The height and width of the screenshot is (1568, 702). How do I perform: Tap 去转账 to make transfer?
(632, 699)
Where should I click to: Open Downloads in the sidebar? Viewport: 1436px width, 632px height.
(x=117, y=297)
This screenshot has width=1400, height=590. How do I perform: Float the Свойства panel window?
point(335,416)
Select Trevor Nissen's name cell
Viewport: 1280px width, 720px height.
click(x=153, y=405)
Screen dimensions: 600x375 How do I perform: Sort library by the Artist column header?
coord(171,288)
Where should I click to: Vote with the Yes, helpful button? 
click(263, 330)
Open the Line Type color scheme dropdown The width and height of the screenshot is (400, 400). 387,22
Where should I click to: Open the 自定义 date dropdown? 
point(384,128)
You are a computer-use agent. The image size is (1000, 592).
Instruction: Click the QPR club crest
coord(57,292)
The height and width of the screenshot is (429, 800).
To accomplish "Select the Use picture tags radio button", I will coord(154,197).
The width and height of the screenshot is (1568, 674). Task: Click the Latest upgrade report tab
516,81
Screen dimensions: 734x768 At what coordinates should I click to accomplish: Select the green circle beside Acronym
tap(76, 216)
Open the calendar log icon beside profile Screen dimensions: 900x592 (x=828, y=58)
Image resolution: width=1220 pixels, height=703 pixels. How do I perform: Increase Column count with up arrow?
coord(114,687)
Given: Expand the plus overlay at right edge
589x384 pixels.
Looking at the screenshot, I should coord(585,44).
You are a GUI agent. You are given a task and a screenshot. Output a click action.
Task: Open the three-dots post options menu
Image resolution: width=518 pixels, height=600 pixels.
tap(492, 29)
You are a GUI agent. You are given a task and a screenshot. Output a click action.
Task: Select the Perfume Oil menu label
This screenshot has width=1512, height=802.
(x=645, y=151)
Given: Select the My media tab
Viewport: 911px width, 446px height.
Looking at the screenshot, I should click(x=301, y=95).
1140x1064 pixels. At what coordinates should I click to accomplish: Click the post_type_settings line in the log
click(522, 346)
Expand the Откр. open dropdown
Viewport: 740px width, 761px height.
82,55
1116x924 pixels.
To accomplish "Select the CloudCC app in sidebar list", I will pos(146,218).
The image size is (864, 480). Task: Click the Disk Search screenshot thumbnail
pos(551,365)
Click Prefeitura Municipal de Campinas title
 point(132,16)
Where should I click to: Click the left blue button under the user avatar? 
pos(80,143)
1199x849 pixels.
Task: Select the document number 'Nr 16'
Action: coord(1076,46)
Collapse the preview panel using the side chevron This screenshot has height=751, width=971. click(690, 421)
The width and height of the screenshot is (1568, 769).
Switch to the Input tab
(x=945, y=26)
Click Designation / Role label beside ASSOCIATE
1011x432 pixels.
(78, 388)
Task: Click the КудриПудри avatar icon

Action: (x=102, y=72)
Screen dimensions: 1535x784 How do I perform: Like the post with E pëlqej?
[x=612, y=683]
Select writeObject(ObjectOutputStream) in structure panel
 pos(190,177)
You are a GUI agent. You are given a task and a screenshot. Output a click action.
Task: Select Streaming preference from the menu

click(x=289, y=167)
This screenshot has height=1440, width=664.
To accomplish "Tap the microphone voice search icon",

Exercise aim
Having read the entries above, repeat them exactly.

Answer box
The height and width of the screenshot is (1568, 702). How do I perform: Tap 去转账 to make transfer?
(632, 699)
Where should I click to: Open Downloads in the sidebar? Viewport: 1436px width, 632px height.
(x=117, y=297)
This screenshot has width=1400, height=590. How do I perform: Float the Свойства panel window?
point(335,416)
Select Trevor Nissen's name cell
Viewport: 1280px width, 720px height.
click(x=153, y=405)
Screen dimensions: 600x375 How do I perform: Sort library by the Artist column header?
coord(171,288)
Where should I click to: Vote with the Yes, helpful button? 
click(263, 330)
Open the Line Type color scheme dropdown The width and height of the screenshot is (400, 400). 387,22
Where should I click to: Open the 自定义 date dropdown? 
point(384,128)
You are a computer-use agent. The image size is (1000, 592).
Instruction: Click the QPR club crest
coord(57,292)
The height and width of the screenshot is (429, 800).
To accomplish "Select the Use picture tags radio button", I will coord(154,197).
The width and height of the screenshot is (1568, 674). Task: Click the Latest upgrade report tab
516,81
Screen dimensions: 734x768 At what coordinates should I click to accomplish: Select the green circle beside Acronym
tap(76, 216)
Open the calendar log icon beside profile Screen dimensions: 900x592 (x=828, y=58)
Image resolution: width=1220 pixels, height=703 pixels. How do I perform: Increase Column count with up arrow?
coord(114,687)
Given: Expand the plus overlay at right edge
589x384 pixels.
Looking at the screenshot, I should coord(585,44).
You are a GUI agent. You are given a task and a screenshot. Output a click action.
Task: Open the three-dots post options menu
Image resolution: width=518 pixels, height=600 pixels.
tap(492, 29)
You are a GUI agent. You are given a task and a screenshot. Output a click action.
Task: Select the Perfume Oil menu label
This screenshot has width=1512, height=802.
(x=645, y=151)
Given: Select the My media tab
Viewport: 911px width, 446px height.
Looking at the screenshot, I should click(x=301, y=95).
1140x1064 pixels. At what coordinates should I click to accomplish: Click the post_type_settings line in the log
click(522, 346)
Expand the Откр. open dropdown
Viewport: 740px width, 761px height.
82,55
1116x924 pixels.
To accomplish "Select the CloudCC app in sidebar list", I will pos(146,218).
The image size is (864, 480). Task: Click the Disk Search screenshot thumbnail
pos(551,365)
Click Prefeitura Municipal de Campinas title
 point(132,16)
Where should I click to: Click the left blue button under the user avatar? 
pos(80,143)
1199x849 pixels.
Task: Select the document number 'Nr 16'
Action: coord(1076,46)
Collapse the preview panel using the side chevron This screenshot has height=751, width=971. click(690, 421)
The width and height of the screenshot is (1568, 769).
Switch to the Input tab
(x=945, y=26)
Click Designation / Role label beside ASSOCIATE
1011x432 pixels.
(78, 388)
Task: Click the КудриПудри avatar icon

Action: (x=102, y=72)
Screen dimensions: 1535x784 How do I perform: Like the post with E pëlqej?
[x=612, y=683]
Select writeObject(ObjectOutputStream) in structure panel
 pos(190,177)
You are a GUI agent. You are given a task and a screenshot. Output a click action.
Task: Select Streaming preference from the menu

click(x=289, y=167)
This screenshot has height=1440, width=664.
To accomplish "Tap the microphone voice search icon",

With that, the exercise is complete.